It combines caddy with docker-compose labels, making it super easy to spin up new projects that can immediately be exposed.
https://github.com/lucaslorentz/caddy-docker-proxy
I actually do this, because I kinda like having the proxy config right next to the app config in my Compose file, but I also dislike how much manual configuration Traefik needs. Downside is you need to know how to write Caddyfile (easy enough) and then also know how to write labels so CDP translates them into the correct Caddyfile (also easy enough, but could be annoying if you're learning both at the same time). Upshot is that once you know how it translates and you know what you need to write, it works just like Traefik but with just two labels, and I think that's pretty neat.
Caddy can support a surprising amount of weird and wonderful configurations, too.
I.e. it makes Caddy act a bit more like Traefik. Most of the time, you'll just add the label `caddy.reverse_proxy={{upstreams http 8080}}` to your containers and the plugin will regenerate Caddy's configuration whenever the container is modified.

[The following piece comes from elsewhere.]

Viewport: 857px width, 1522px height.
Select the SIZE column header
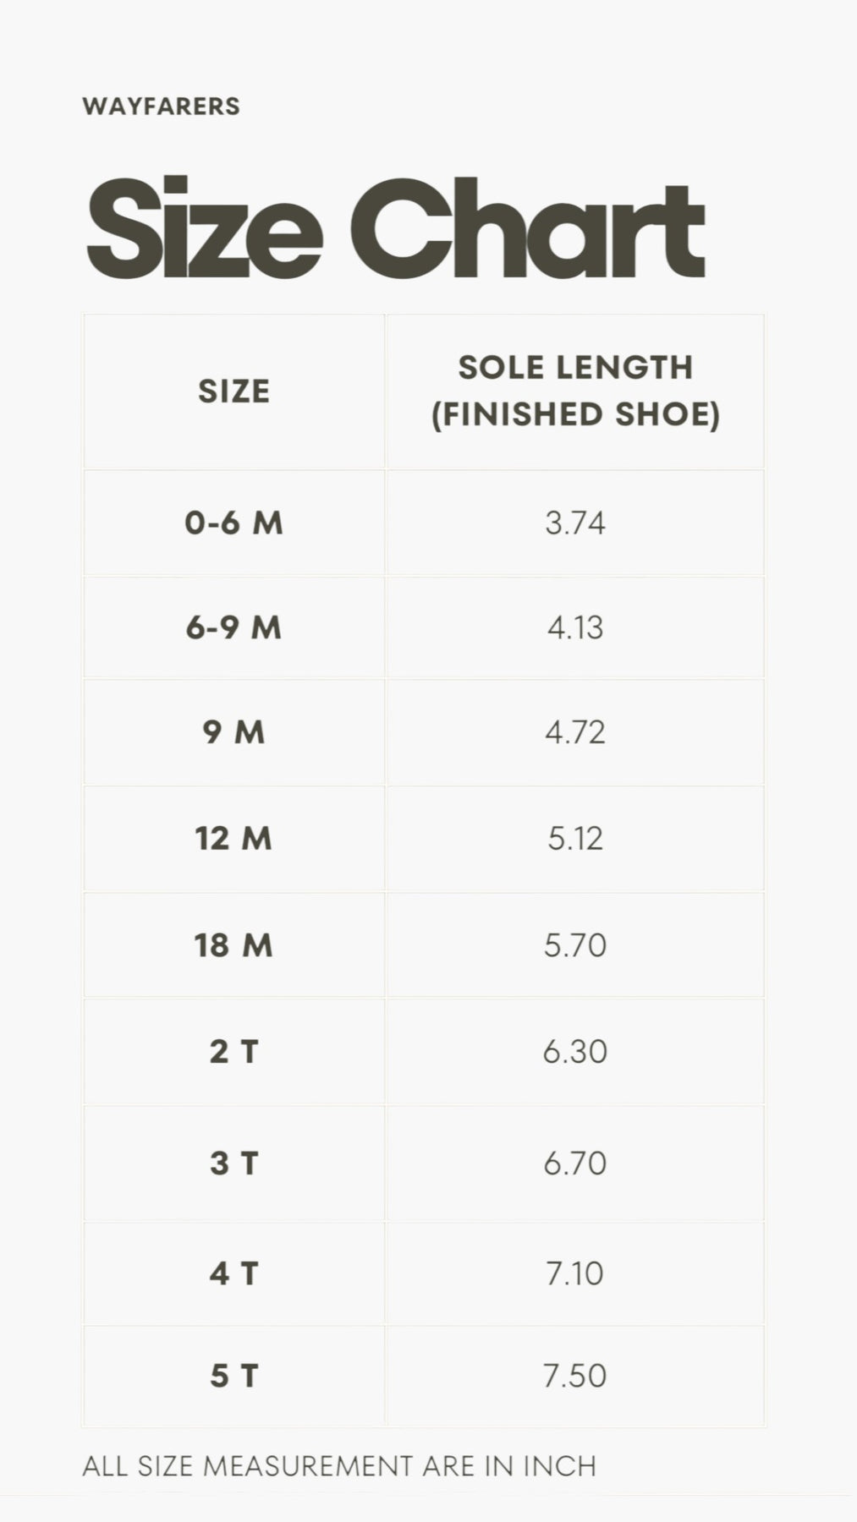pyautogui.click(x=234, y=391)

To avoid downtime try using:
health_uri /health
lb_try_duration 30s
Full example: api.xxx.se {
encode gzip
reverse_proxy api:8089 {
health_uri /health
lb_try_duration 30s
}
}
This way, Caddy will buffer the request and give 30 seconds for your new service to get online when you're deploying a new version.Ideally, during deployment of a new version the new version should go live and healthy before caddy starts using it (and kills the old container). I've looked at https://github.com/Wowu/docker-rollout and https://github.com/lucaslorentz/caddy-docker-proxy but haven't had time to prioritize it yet.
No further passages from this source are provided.